Chemin de la mangrove 4

José Le Moigne

Trois-Ilets. Photo Francesca Palli

Les Trois-Îlets

Tante Adeline habitait rue Antoine Siger à Fort-de-France, au-dessus de la bijouterie créole d’Orville son époux. Outre ce magasin, la famille possédait une maison de vacances qu’ils appelaient le cabanon à l’Anse à l’Âne, sur la commune des Trois-Îlets. Elle n’était guère plus vaste qu’une case de pêcheur, mais, dans ce pays où le soleil et quelquefois une véritable punition, elle était pourvue d’une cour carrée qu’ombrageaient quelques vieux cocotiers, un pied-mango géant et trois avocatiers. C’était bien suffisant pour que Tante Adeline, dont l’appétit de gloire était devenu légendaire, obtienne que la communion solennelle de Cousine Rosette soit célébrée, non pas dans sa paroisse, mais à Trois-Îlets comme le fut jadis celle de l’impératrice Joséphine.

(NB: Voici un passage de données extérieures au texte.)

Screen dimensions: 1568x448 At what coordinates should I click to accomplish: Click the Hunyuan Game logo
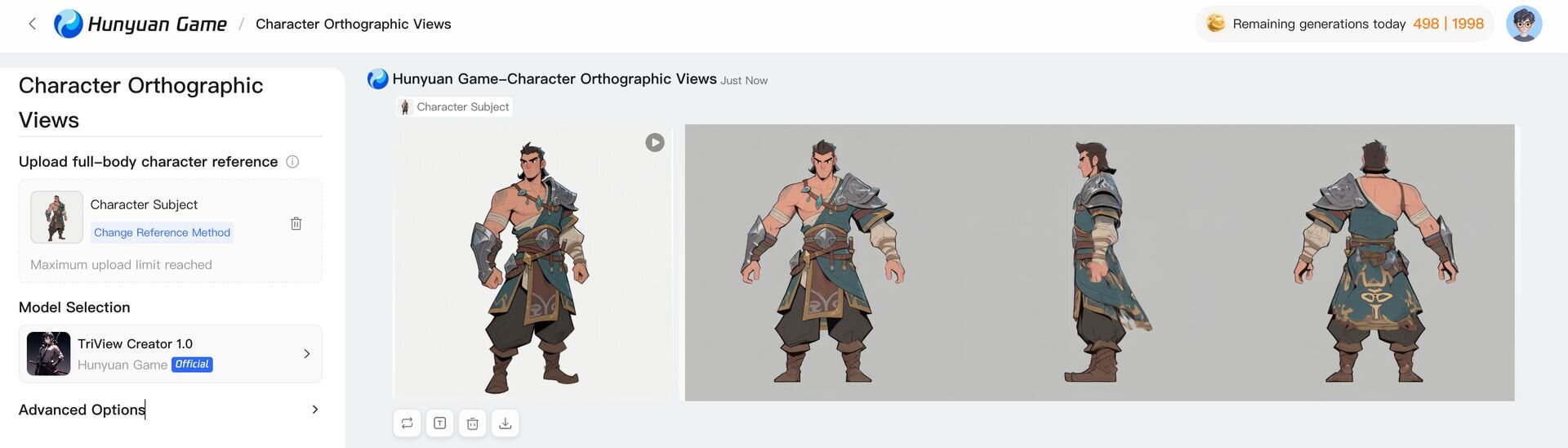[140, 24]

Les automobiles étaient très rares en Martinique en ce temps-là et Oncle Orville qui ne sortait de Fort-de-France que pour se rendre à l’Anse à l’Âne n’en voyait pas l’utilité pour sa famille. Mais tu le sais comme moi, pas une règle sans exception. Pour rien au monde Oncle Orville n’aurait laissé les invités de la communion de sa fille chérie faire à pied les 4 ou 5 kilomètres, bossus, caillouteux, parcourus de racines piégeuses, qui menaient du débarcadère de l’Anse à Trois-Îlets et son église. Il avait donc requis pour les chercher et les conduire, le ban et l’arrière-ban de ses amis motorisés. Ne me demande pas le nom de ces gens-là. À supposer que je les aie un jour connus, il y a belle lurette que je les ai oubliés.

À ce détail près, je n’ai pas besoin de fermer les paupières pour faire monter à la lumière les souvenirs de la petite bonne que j’étais.

Comme si les trois-quarts du siècle n’étaient passés depuis, je revois les marraines et les das en somptueuses robes-douillettes, les petites filles sous leurs voiles de tulle, les petits garçons en costume marin, les hommes guindés et cravatés. Je respire l’encens et ses volutes entêtantes, de l’encens, j’entends le fervent hosanna des fidèles et la fraîcheur de l’église me refait frissonner. Je revois au sortir de la messe les maisons décorées guirlandes florales, de feuilles de cocotiers piquées de fleurs blanches, de bouquets d’anthuriums. Je tressaille à nouveau aux prémices de la fête qui paraissaient monter du centre de la terre et rien que d’en parler, j’en ai le cœur qui tremble.

Au retour de la messe, la table du banquet, couverte d’un grand drap blanc raidi par l’amidon, me sembla, Dieu me préserve du sacrilège, comme le prolongement de l’autel drapé dans ses dentelles somptueuses.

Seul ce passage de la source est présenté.